# EXERCISE AIM
Write out exactly the lines running from the one with "Where should I" to the end of the data, including both of those lines and excluding pictures.

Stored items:

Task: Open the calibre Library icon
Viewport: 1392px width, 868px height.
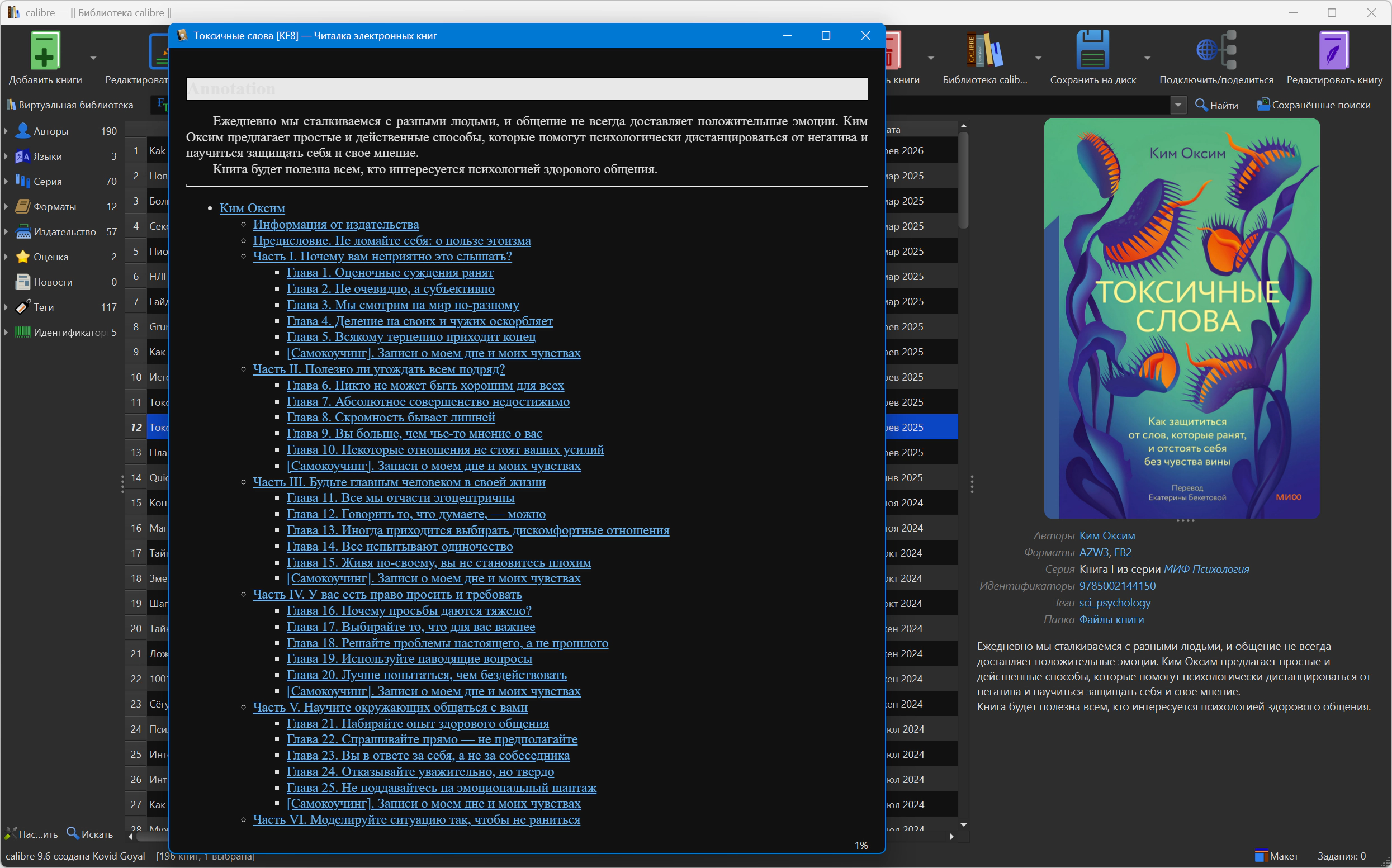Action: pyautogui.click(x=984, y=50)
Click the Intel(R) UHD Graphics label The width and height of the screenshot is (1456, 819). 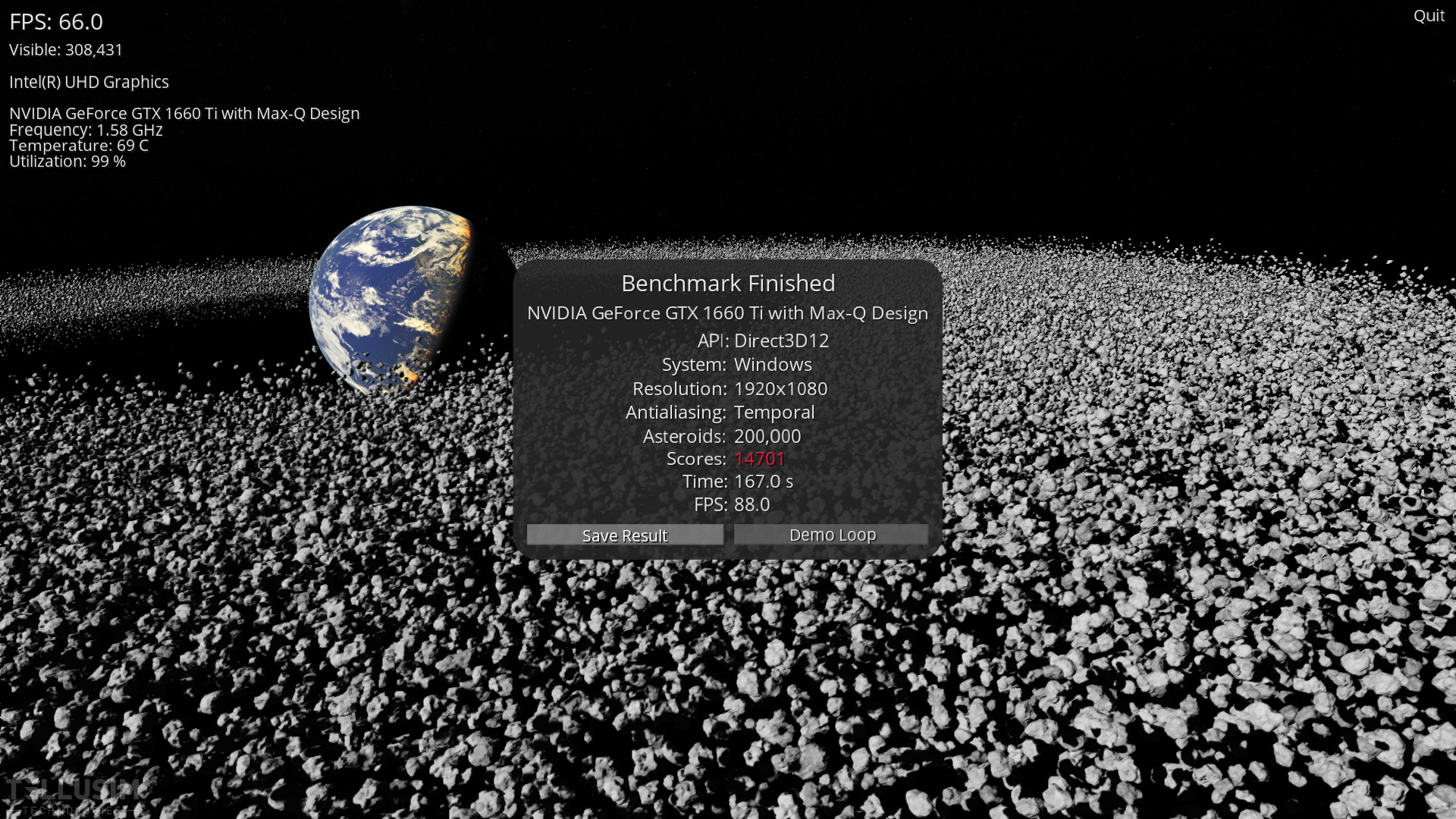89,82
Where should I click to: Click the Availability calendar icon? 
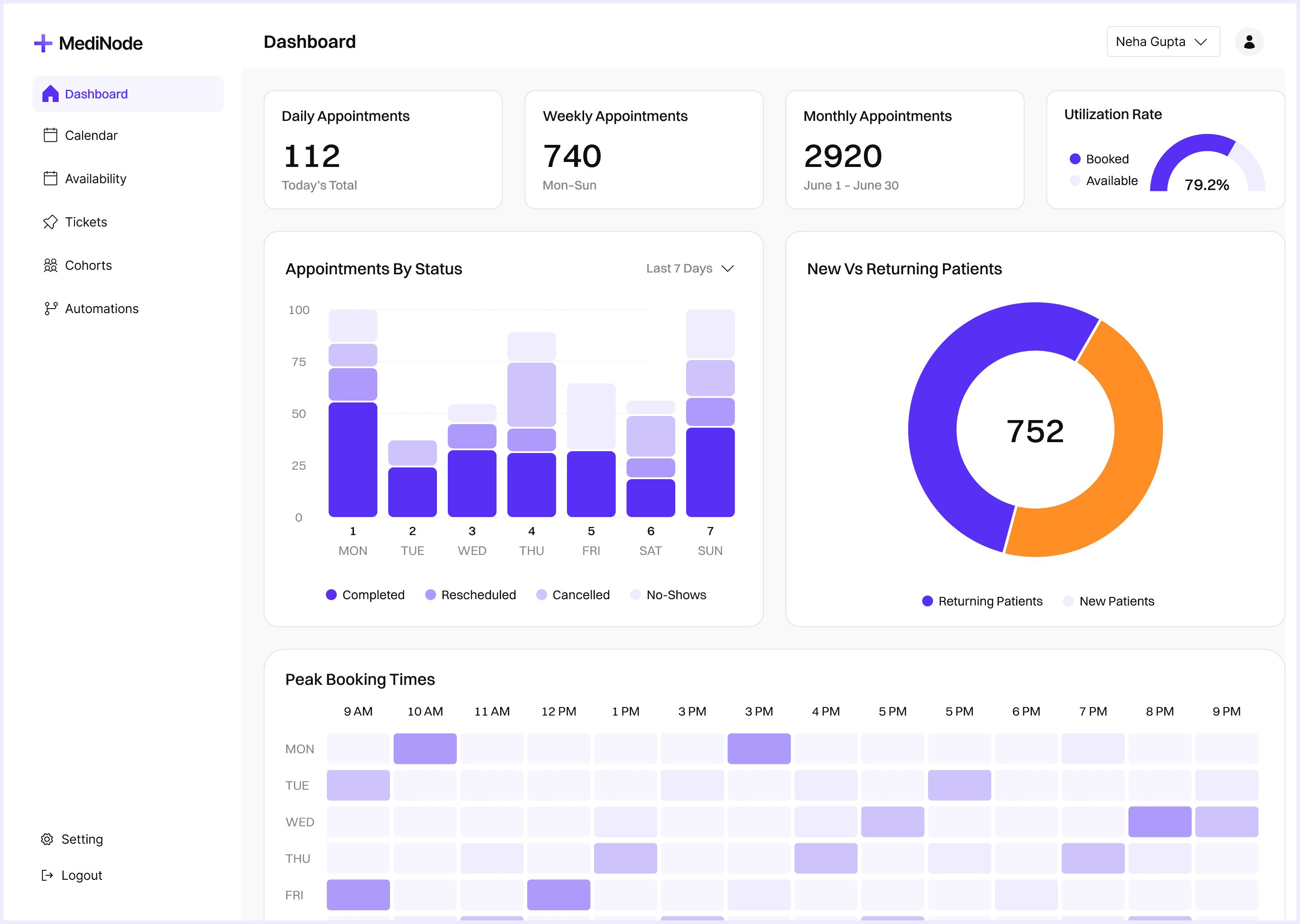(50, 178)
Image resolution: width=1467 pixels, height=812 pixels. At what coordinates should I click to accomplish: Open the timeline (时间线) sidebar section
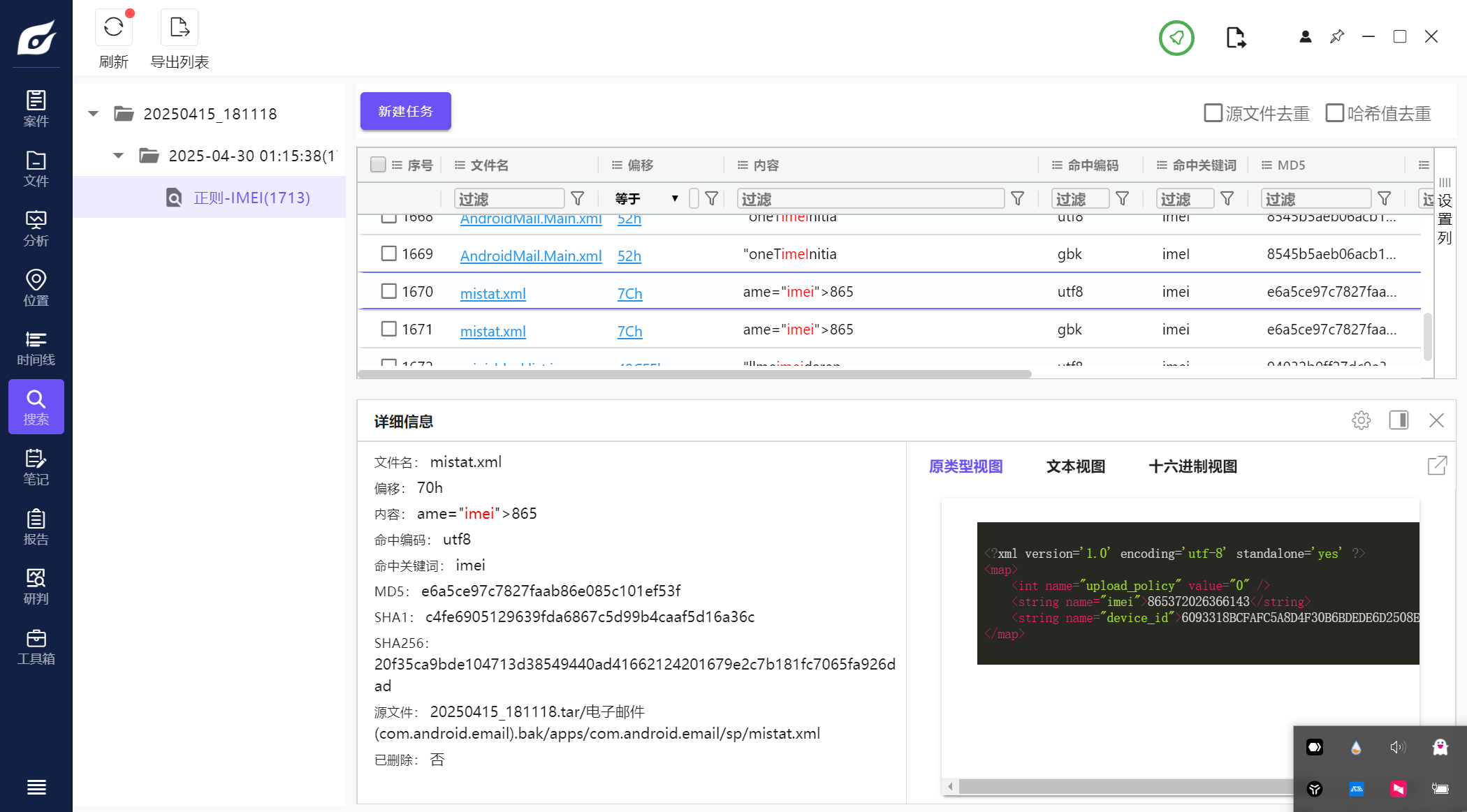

# WORKED SOLUTION
Where should I click to: Click the Availability calendar icon? 
(50, 178)
Image resolution: width=1467 pixels, height=812 pixels. At what coordinates should I click to accomplish: Open the timeline (时间线) sidebar section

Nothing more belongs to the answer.